A plan for the future that is based solely on the past will not serve the present. In 1996, the ʻEwa Development Plan (EDP) was created based on a more-than-thirty-year-old vision of a “second-city;” a new urban center in Kapolei and the ʻewa plains. This vision was set during a time of booming development, long before “sustainability,” “urban sprawl” and “food security” were terms on people’s lips. No one then could have imagined the Honolulu we have today.

Hawaiʻi politicians have shown that they are unwilling to adapt to changing times, stand up to correct a mistake or change the out-of-date plan for Oʻahu’s future. At the Honolulu City Council’s July 10 third reading of Bill 65 (which endorses the EDP), councilmember Breene Harimoto said that he agreed with a lot of the testimony he heard (which was overwhelmingly against the bill) but essentially told the audience that the EDP ship had sailed years ago and that the council didn’t have much choice but to go along with it by passing Bill 65. The rest of the council apparently agreed as all nine members voted to pass.

The EDP sounds reasonable enough.

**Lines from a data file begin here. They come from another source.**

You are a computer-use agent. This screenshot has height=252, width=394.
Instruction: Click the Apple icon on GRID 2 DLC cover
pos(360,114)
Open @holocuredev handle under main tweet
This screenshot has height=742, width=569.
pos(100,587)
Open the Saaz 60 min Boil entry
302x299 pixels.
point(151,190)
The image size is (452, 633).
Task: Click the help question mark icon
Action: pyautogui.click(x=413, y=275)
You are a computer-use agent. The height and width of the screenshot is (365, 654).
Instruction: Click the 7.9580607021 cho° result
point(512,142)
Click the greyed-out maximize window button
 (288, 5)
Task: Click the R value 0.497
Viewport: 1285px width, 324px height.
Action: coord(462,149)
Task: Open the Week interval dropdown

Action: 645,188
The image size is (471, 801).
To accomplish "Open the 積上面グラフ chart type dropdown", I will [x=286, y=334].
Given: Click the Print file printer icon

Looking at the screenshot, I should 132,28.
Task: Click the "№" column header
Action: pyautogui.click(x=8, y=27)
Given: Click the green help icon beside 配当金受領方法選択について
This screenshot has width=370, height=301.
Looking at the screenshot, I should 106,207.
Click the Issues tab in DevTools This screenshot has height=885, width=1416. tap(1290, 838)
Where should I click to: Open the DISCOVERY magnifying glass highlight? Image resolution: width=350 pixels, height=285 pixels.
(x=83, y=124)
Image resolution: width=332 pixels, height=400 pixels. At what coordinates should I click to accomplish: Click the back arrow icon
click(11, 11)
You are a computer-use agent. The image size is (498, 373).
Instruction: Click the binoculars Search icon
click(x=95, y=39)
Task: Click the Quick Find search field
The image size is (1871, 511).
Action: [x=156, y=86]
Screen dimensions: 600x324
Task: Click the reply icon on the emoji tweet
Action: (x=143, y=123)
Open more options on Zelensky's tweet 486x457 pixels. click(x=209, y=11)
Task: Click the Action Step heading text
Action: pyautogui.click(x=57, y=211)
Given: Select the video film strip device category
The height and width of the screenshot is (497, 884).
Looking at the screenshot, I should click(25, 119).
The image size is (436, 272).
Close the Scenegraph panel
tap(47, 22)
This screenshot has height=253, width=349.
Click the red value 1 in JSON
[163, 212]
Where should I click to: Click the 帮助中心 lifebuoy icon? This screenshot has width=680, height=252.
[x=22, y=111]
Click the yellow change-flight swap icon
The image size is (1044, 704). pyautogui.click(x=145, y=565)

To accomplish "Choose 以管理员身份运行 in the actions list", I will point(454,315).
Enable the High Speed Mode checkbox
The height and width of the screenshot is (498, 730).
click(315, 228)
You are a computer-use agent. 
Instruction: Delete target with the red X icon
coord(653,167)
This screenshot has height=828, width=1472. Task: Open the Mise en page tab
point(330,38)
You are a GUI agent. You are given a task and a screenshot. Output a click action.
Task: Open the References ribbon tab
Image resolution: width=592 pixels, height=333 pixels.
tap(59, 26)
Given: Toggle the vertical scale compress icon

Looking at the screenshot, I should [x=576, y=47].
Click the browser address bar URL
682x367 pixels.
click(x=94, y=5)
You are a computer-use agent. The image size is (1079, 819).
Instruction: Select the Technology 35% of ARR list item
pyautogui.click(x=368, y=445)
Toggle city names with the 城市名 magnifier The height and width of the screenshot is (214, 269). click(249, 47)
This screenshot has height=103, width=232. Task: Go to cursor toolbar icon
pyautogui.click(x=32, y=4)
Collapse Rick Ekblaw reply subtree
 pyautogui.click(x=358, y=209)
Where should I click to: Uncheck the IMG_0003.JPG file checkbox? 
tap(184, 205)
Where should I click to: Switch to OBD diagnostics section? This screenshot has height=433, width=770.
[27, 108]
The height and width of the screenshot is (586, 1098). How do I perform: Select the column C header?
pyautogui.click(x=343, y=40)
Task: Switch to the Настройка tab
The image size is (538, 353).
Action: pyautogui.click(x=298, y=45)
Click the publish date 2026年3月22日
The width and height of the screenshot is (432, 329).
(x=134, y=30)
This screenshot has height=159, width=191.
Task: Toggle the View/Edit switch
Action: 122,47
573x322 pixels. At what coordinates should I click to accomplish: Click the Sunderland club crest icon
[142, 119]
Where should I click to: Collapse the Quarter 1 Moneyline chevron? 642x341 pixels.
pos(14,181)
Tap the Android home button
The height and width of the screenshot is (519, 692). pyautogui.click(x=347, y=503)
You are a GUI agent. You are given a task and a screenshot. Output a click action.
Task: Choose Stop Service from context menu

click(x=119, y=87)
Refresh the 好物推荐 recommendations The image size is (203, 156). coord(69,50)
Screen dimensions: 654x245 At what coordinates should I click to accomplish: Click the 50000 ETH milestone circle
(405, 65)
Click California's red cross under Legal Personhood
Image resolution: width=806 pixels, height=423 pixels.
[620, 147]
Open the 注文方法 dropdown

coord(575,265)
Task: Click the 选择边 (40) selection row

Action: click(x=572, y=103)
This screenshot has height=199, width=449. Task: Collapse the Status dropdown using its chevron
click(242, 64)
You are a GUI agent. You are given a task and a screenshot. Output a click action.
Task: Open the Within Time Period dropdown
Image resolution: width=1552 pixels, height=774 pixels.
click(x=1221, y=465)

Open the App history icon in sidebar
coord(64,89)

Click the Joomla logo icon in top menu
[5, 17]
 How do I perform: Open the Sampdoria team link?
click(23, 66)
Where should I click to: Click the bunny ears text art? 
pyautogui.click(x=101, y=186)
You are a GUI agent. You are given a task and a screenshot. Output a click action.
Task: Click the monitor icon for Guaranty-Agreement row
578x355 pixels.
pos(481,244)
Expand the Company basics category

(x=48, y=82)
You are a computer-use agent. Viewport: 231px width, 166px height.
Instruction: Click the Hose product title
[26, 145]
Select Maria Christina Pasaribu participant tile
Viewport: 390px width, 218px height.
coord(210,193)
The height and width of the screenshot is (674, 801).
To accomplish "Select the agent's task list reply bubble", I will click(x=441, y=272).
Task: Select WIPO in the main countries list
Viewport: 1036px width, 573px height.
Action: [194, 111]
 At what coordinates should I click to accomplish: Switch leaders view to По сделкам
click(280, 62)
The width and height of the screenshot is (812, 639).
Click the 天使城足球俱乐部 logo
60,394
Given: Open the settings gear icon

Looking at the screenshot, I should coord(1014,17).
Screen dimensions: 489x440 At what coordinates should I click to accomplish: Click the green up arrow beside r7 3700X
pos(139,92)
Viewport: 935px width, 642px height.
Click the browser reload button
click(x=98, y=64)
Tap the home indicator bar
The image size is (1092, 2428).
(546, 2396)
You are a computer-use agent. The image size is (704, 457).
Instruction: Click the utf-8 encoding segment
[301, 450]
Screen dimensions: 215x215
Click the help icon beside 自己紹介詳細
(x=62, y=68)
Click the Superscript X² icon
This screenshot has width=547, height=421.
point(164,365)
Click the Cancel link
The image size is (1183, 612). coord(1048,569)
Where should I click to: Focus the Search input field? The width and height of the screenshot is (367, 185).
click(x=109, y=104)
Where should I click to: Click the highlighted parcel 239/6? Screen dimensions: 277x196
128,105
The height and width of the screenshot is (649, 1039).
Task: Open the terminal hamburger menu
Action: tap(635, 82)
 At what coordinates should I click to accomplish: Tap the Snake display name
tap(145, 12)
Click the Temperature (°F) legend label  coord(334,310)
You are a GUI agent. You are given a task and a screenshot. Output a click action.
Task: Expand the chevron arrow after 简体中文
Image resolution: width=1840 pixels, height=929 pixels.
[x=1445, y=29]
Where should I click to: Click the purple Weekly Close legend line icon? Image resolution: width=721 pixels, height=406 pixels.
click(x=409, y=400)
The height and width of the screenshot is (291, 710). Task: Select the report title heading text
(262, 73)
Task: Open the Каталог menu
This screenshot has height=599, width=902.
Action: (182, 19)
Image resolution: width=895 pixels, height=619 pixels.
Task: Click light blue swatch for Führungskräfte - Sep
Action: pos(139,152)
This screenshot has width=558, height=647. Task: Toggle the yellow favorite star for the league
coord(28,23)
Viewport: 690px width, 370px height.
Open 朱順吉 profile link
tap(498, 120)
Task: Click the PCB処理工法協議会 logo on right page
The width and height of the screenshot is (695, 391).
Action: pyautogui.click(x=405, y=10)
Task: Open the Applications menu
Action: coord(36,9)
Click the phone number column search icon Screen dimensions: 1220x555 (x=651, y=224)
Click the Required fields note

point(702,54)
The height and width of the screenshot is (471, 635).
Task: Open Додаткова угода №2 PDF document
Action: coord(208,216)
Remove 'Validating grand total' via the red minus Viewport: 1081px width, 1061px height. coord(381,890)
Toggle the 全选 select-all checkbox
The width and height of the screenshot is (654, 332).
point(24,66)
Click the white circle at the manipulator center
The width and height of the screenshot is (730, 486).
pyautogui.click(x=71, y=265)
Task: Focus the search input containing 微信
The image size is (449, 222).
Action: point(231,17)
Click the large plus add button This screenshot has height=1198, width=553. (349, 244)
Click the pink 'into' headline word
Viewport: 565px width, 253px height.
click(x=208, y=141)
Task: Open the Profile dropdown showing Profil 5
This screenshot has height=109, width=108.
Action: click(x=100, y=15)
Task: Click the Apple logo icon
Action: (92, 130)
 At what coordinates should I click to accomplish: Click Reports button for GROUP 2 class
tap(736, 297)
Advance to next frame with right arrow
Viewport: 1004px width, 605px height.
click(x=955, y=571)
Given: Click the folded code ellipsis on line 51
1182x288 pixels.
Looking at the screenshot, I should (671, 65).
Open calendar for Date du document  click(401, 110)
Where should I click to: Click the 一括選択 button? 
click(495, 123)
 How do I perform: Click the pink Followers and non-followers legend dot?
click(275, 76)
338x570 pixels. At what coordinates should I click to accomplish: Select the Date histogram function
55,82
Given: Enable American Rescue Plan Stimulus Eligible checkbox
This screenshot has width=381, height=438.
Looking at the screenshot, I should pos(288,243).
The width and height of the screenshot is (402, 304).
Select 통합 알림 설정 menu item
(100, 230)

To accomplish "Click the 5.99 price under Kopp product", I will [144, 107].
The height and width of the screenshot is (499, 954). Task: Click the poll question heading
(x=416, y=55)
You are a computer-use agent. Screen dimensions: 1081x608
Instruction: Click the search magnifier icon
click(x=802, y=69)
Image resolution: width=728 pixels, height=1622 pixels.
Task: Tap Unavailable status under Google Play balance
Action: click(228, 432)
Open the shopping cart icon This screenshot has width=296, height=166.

It aims to keep the country, country “by providing a larger long-term supply of land for urban uses in the Secondary Urban Center and in the urban fringe areas of ʻEwa and Central Oʻahu, thereby avoiding the necessity of urbanizing lands in other areas - especially rural areas, such as the North Shore, which have limited infrastructure and/or environmental resources.” But it’s based on a premise that is no longer valid: That the need for more suburbs to house people is more important than preserving agricultural land.

3,300 is the number of acres the EDP sets aside for prime ag land preservation in the ‘ewa plains area. 8,700 is the number of acres set aside for residential development, retail and office development and industrial development in that same area. However, the “Urban Growth Boundary” (UGB), part of the EDP, extends well beyond that, allowing for further development down the road.

Take a look at a Google Map shot of Oʻahu. From Kahala to Waipahu is a solid block of urban sprawl. With efforts in place specifically designed to prevent further sprawl by “building vertical” in areas like Kakaʻako, how is it that the ʻEwa Plan still calls for the opposite?

The UGB extends past the Waipahu suburbs West along Farrington Highway and down throughout ʻEwa Beach and the ʻewa plain and North up the valley through Mililani all the way to Wahiawa and Schofield Barracks. This area totals an approximate 69.5 square miles; nearly the same as the approximate area from Kahala to Waipahu (71 square miles). This plan, therefore, would allow for a potential doubling of the amount of urban sprawl on Oʻahu while only reserving 5.1563 square miles (3,300 acres) of land for agricultural use.

The UGB is there to supposedly protect lands designated as “Priority 1 for agricultural use.” In the EDP this includes “lands mauka of H-1 Freeway and on the Waiʻanae side of Kunia Road, and lands in the Blast Zone of the West Loch Naval Magazine”—former Oahu Sugar Company ag land. The Kunia lands have a productive capacity rating of A or B (the highest possible) and the Magazine lands have a rating of B or C: “These 3,300 acres have been rated, in the most authoritative studies, as potentially among the most productive lands for diversified agriculture in the State.” It should be noted, however, that those studies are from 1977 and 1972.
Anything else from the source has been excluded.